To do:
Please transcribe every record below exactly, leaving out the pictures.

[Task input Boundary: Start]

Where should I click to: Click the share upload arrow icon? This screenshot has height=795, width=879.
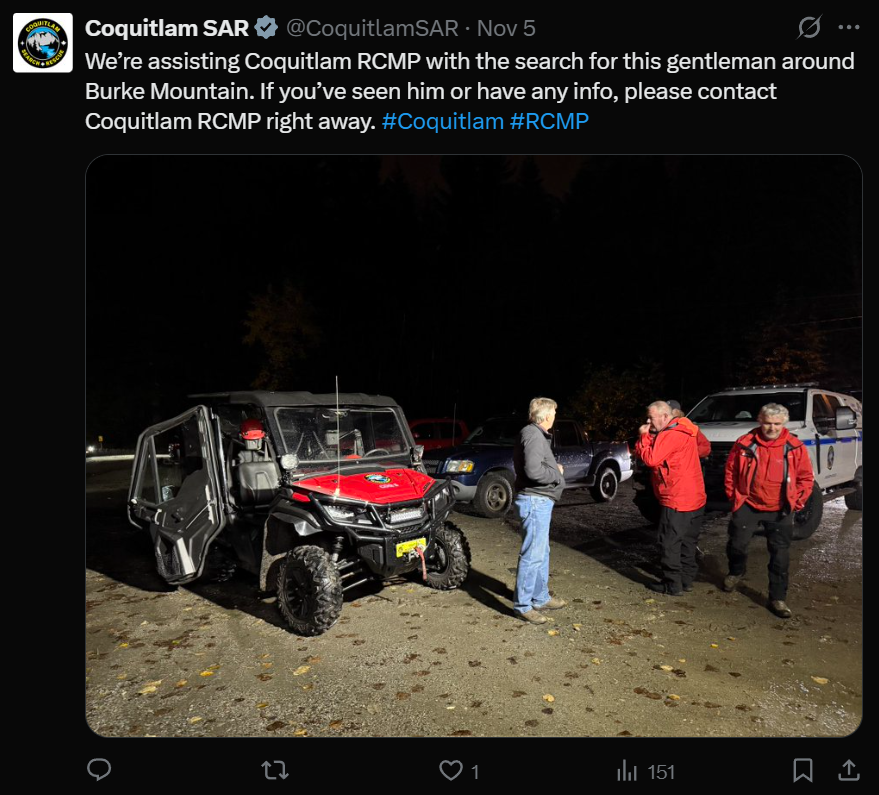pyautogui.click(x=848, y=769)
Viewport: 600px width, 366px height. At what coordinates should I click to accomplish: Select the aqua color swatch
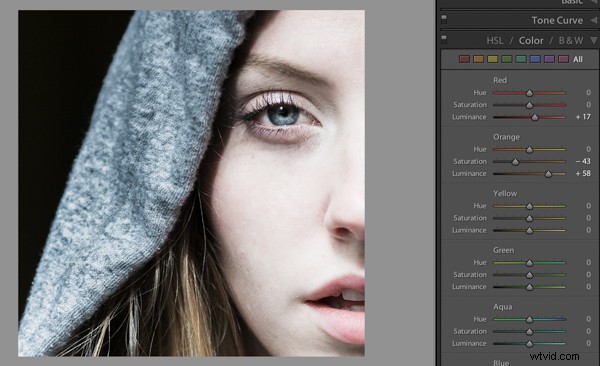click(x=521, y=59)
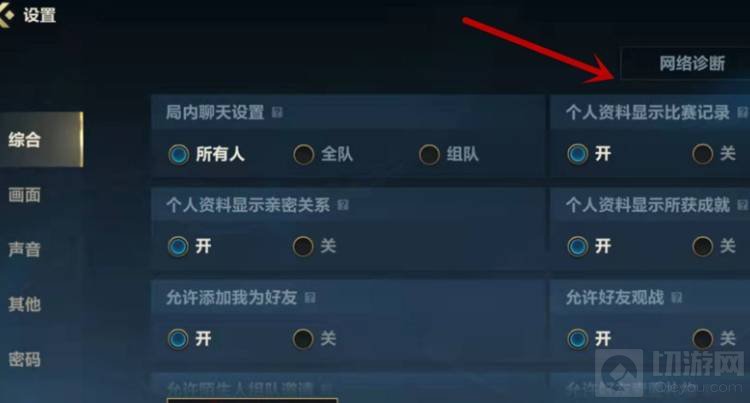Go to the 其他 settings tab
The width and height of the screenshot is (750, 403).
click(24, 304)
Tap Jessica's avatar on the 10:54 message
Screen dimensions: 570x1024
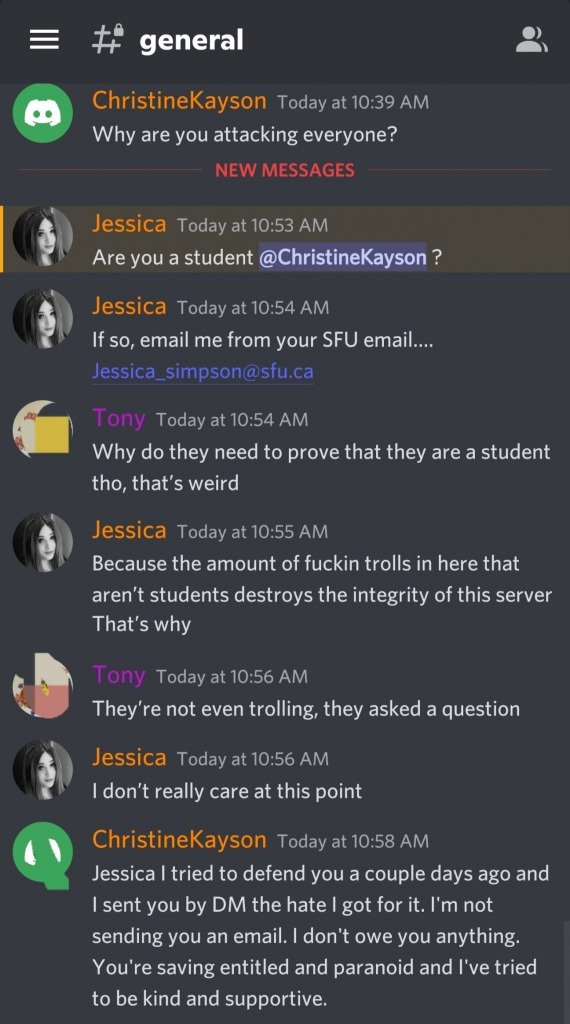pos(43,319)
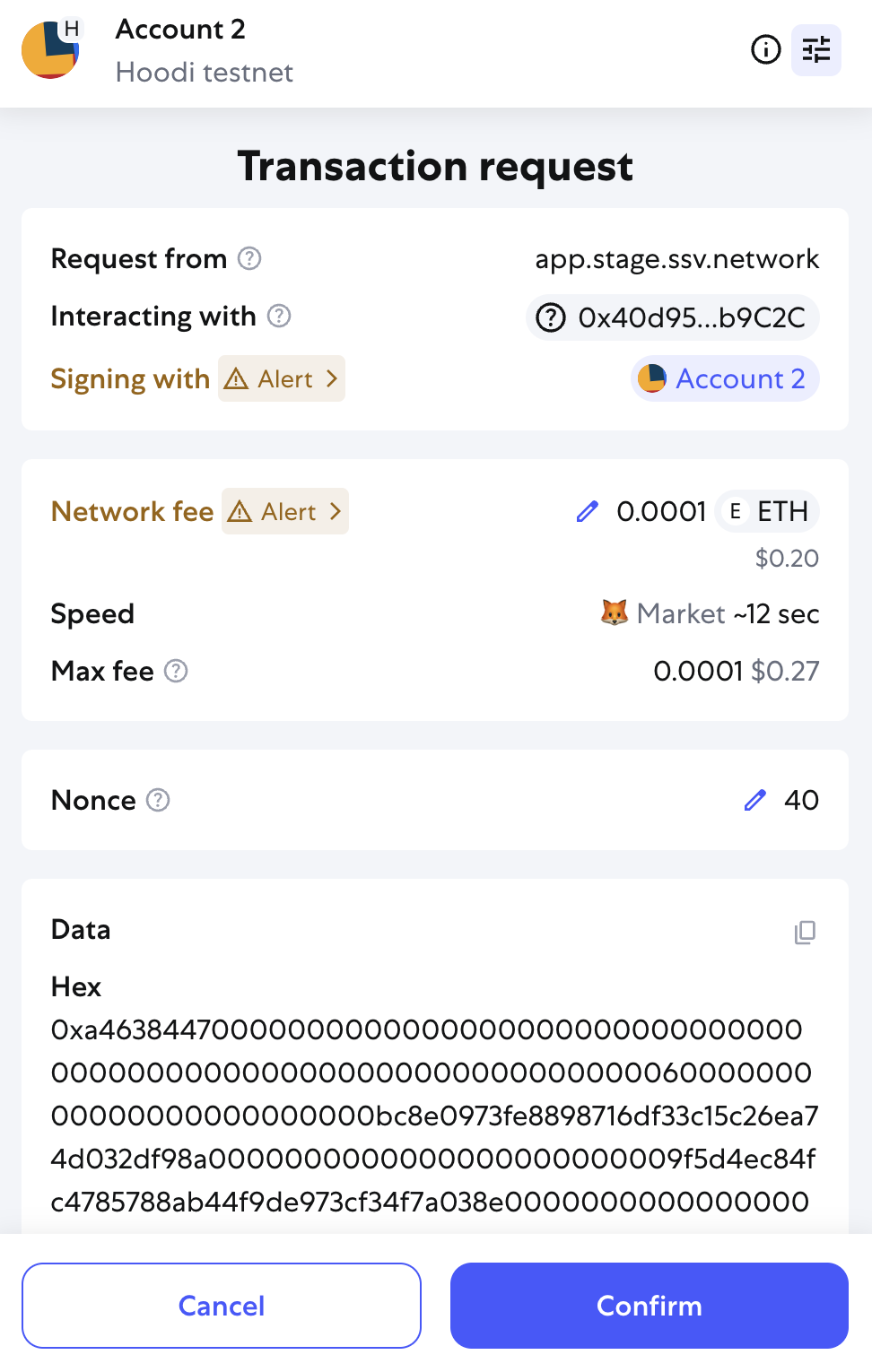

[Task input Boundary: End]

Response area:
Where should I click to: Click the share upload arrow icon? This screenshot has height=795, width=879.
pyautogui.click(x=848, y=769)
Viewport: 600px width, 366px height. At what coordinates should I click to accomplish: Select the aqua color swatch
click(x=521, y=59)
Go to the 其他 settings tab
The width and height of the screenshot is (750, 403).
click(24, 304)
Tap Jessica's avatar on the 10:54 message
Screen dimensions: 570x1024
pos(43,319)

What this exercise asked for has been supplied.